**Aim**
Repeat the rows starting at the line that contains "Click the box icon above Оптимальный package" and continuing through the last of the rows, both ends included. Leave the pictures out of your answer.

Collected data:
● ● ● ●
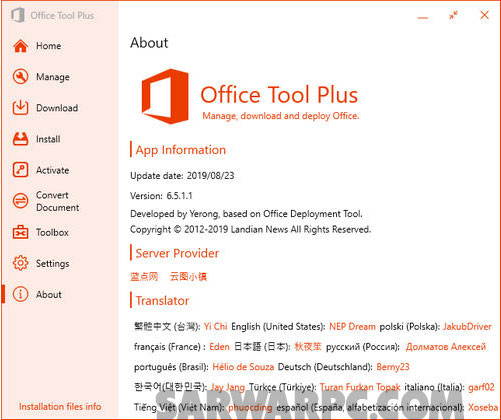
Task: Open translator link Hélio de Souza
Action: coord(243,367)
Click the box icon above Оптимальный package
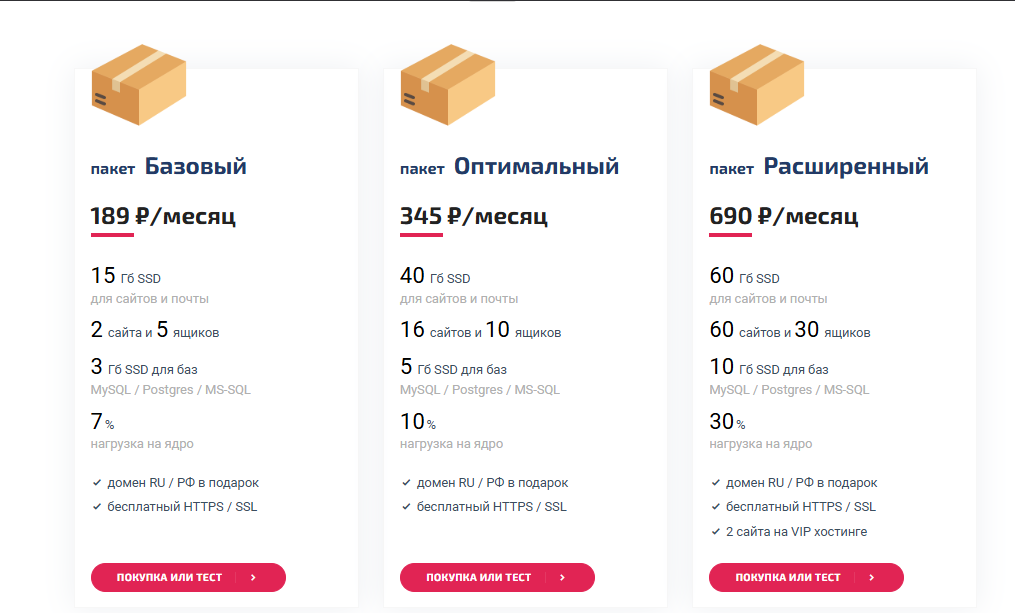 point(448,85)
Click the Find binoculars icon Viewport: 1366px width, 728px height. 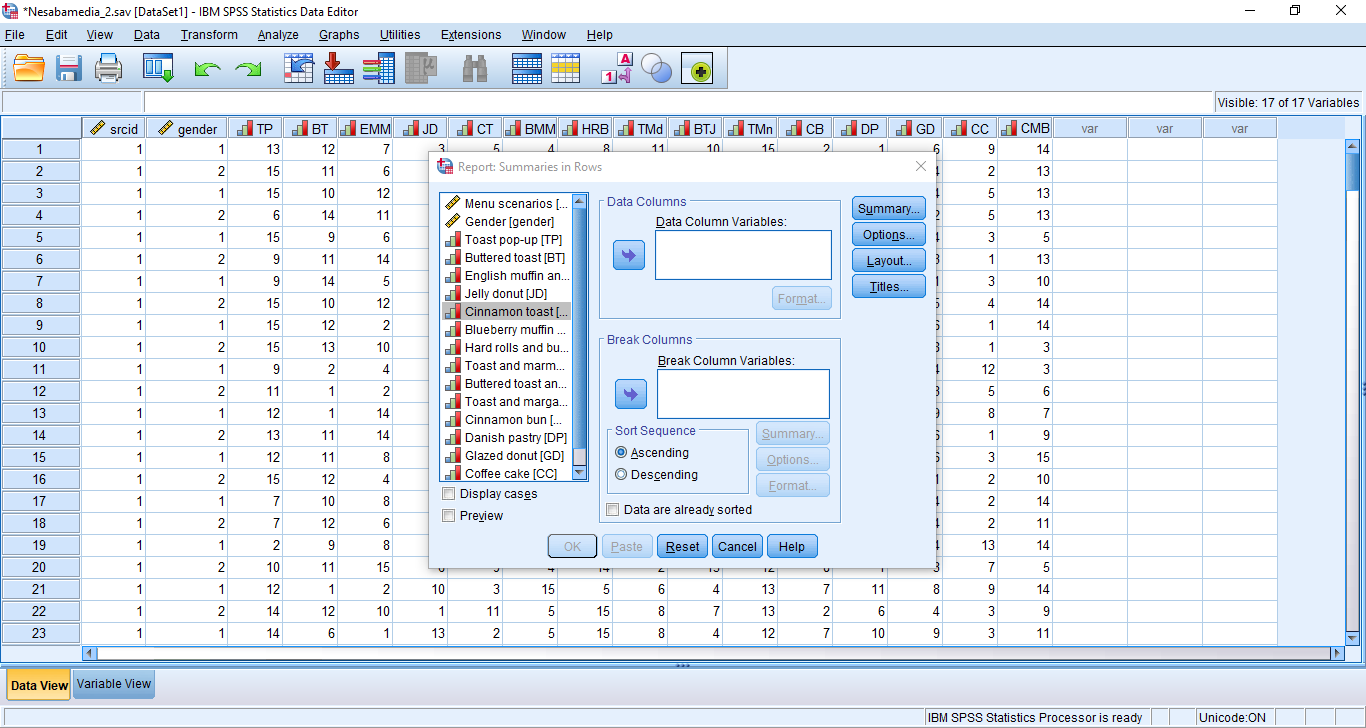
● ● ● ●
**Answer to the exercise**
Click the box icon above Оптимальный package
 point(448,85)
Click the Find binoculars icon Viewport: 1366px width, 728px height. 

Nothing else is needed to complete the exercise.